> _Task goal_:
Extract every line of the records below and reproduce each one verbatim, without changing anything.

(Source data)
• • • •

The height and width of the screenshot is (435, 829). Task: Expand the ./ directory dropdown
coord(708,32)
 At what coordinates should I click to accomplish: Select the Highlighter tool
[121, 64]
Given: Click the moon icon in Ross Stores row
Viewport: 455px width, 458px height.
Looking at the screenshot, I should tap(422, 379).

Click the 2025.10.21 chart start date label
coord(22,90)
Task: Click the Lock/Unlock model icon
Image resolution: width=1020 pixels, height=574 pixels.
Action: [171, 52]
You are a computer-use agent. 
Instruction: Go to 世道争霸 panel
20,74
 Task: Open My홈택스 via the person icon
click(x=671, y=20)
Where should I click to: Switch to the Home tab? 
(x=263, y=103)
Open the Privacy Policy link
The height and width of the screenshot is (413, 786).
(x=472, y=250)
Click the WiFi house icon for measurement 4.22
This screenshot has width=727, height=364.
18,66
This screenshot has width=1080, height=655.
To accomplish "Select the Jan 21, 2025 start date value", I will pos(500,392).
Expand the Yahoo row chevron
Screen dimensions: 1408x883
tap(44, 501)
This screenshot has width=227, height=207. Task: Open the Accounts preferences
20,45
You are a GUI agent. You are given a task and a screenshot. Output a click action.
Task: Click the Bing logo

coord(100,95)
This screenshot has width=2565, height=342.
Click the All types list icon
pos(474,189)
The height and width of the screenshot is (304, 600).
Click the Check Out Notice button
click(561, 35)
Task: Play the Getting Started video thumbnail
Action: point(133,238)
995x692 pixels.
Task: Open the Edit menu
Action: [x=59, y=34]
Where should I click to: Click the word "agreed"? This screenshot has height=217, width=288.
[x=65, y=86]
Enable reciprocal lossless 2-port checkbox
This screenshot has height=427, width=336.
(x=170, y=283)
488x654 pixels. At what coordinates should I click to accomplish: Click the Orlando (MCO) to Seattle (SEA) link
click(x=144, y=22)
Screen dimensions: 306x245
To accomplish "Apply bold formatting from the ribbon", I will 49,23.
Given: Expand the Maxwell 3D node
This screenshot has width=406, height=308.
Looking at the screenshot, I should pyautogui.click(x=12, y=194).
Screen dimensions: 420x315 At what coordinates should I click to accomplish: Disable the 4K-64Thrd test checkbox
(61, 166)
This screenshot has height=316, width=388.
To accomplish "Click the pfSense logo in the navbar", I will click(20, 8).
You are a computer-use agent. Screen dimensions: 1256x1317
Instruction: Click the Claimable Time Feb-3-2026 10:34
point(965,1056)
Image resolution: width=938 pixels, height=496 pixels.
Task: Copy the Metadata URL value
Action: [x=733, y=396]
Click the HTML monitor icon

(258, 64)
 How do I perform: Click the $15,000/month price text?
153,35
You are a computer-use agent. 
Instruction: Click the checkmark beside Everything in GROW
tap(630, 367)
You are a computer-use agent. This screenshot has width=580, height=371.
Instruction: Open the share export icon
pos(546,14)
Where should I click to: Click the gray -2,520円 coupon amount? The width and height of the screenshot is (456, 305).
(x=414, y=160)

• • • •

> _Answer in full_:
The height and width of the screenshot is (435, 829). Task: Expand the ./ directory dropdown
coord(708,32)
 At what coordinates should I click to accomplish: Select the Highlighter tool
[121, 64]
Given: Click the moon icon in Ross Stores row
Viewport: 455px width, 458px height.
Looking at the screenshot, I should tap(422, 379).

Click the 2025.10.21 chart start date label
coord(22,90)
Task: Click the Lock/Unlock model icon
Image resolution: width=1020 pixels, height=574 pixels.
Action: [171, 52]
You are a computer-use agent. 
Instruction: Go to 世道争霸 panel
20,74
 Task: Open My홈택스 via the person icon
click(x=671, y=20)
Where should I click to: Switch to the Home tab? 
(x=263, y=103)
Open the Privacy Policy link
The height and width of the screenshot is (413, 786).
(x=472, y=250)
Click the WiFi house icon for measurement 4.22
This screenshot has width=727, height=364.
18,66
This screenshot has width=1080, height=655.
To accomplish "Select the Jan 21, 2025 start date value", I will pos(500,392).
Expand the Yahoo row chevron
Screen dimensions: 1408x883
tap(44, 501)
This screenshot has width=227, height=207. Task: Open the Accounts preferences
20,45
You are a GUI agent. You are given a task and a screenshot. Output a click action.
Task: Click the Bing logo

coord(100,95)
This screenshot has width=2565, height=342.
Click the All types list icon
pos(474,189)
The height and width of the screenshot is (304, 600).
Click the Check Out Notice button
click(561, 35)
Task: Play the Getting Started video thumbnail
Action: point(133,238)
995x692 pixels.
Task: Open the Edit menu
Action: [x=59, y=34]
Where should I click to: Click the word "agreed"? This screenshot has height=217, width=288.
[x=65, y=86]
Enable reciprocal lossless 2-port checkbox
This screenshot has height=427, width=336.
(x=170, y=283)
488x654 pixels. At what coordinates should I click to accomplish: Click the Orlando (MCO) to Seattle (SEA) link
click(x=144, y=22)
Screen dimensions: 306x245
To accomplish "Apply bold formatting from the ribbon", I will 49,23.
Given: Expand the Maxwell 3D node
This screenshot has width=406, height=308.
Looking at the screenshot, I should pyautogui.click(x=12, y=194).
Screen dimensions: 420x315 At what coordinates should I click to accomplish: Disable the 4K-64Thrd test checkbox
(61, 166)
This screenshot has height=316, width=388.
To accomplish "Click the pfSense logo in the navbar", I will click(20, 8).
You are a computer-use agent. Screen dimensions: 1256x1317
Instruction: Click the Claimable Time Feb-3-2026 10:34
point(965,1056)
Image resolution: width=938 pixels, height=496 pixels.
Task: Copy the Metadata URL value
Action: [x=733, y=396]
Click the HTML monitor icon

(258, 64)
 How do I perform: Click the $15,000/month price text?
153,35
You are a computer-use agent. 
Instruction: Click the checkmark beside Everything in GROW
tap(630, 367)
You are a computer-use agent. This screenshot has width=580, height=371.
Instruction: Open the share export icon
pos(546,14)
Where should I click to: Click the gray -2,520円 coupon amount? The width and height of the screenshot is (456, 305).
(x=414, y=160)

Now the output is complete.